Corral focuses on **single-threaded** applications because this results in
a simpler design, less overhead, and easier reasoning about
concurrency hazards. (In a single-threaded environment with
cooperative multitasking, you know that you have exclusive access to
all state in between `co_await` points.) Multiple threads can each
run their own "corral universe", as long as tasks that belong to
different threads do not interact with each other.
## Motivating example
The code snippet below establishes a TCP connection to one of two
remote servers, whichever responds first, and returns the socket.
```cpp
using tcp = boost::asio::tcp;
boost::asio::io_service io_service;
corral::Task myConnect(tcp::endpoint main, tcp::endpoint backup) {
tcp::socket mainSock(io_service), backupSock(io_service);
auto [mainErr, backupErr, timeout] = co_await corral::anyOf(
// Main connection attempt
mainSock.async_connect(main, corral::asio_nothrow_awaitable),
// Backup connection, with staggered startup
[&]() -> corral::Task {
co_await corral::sleepFor(io_service, 100ms);
co_return co_await backupSock.async_connect(
backup, corral::asio_nothrow_awaitable);
},
// Timeout on the whole thing
corral::sleepFor(io_service, 3s));
if (mainErr && !*mainErr) {
co_return mainSock;
} else if (backupErr && !*backupErr) {
co_return backupSock;
} else {
throw std::runtime_error("both connections failed");
}
}
```
## Prerequisites and installation
Corral is a header-only library, so you can just copy the `corral`
subdirectory into your project and start using it.
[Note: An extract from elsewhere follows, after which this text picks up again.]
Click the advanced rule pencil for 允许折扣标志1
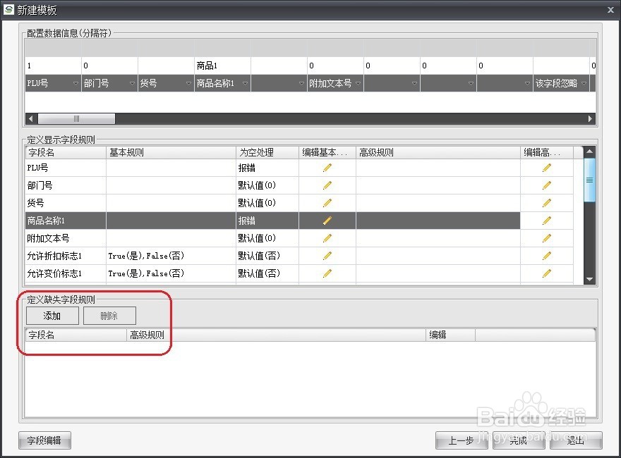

It does not depend
on any external libraries on its own. If you want to build the tests,
you will need Catch2, and the examples require various other I/O libraries.
Obviously a recent C++ compiler is required. The library has been tested on gcc-11
and clang-15+, and was known to occasionally ICE gcc-10.2 back in the day.
To allow people to explore more easily and quickly get something running,
corral ships with support for Asio out of the box: pass
`corral::asio_awaitable` (or `corral::asio_nothrow_awaitable`) to any Asio async
operation to make it return a corral-compatible awaitable (you need
to #include `corral/asio.h` or `corral/asio-standalone.h`, depending on whether
you use boost or standalone version of Asio). Other I/O frameworks
or event loops can also be adapted to corral relatively straightforwardly.
`examples/qt_echo_server.cc` shows bridging of corral and Qt.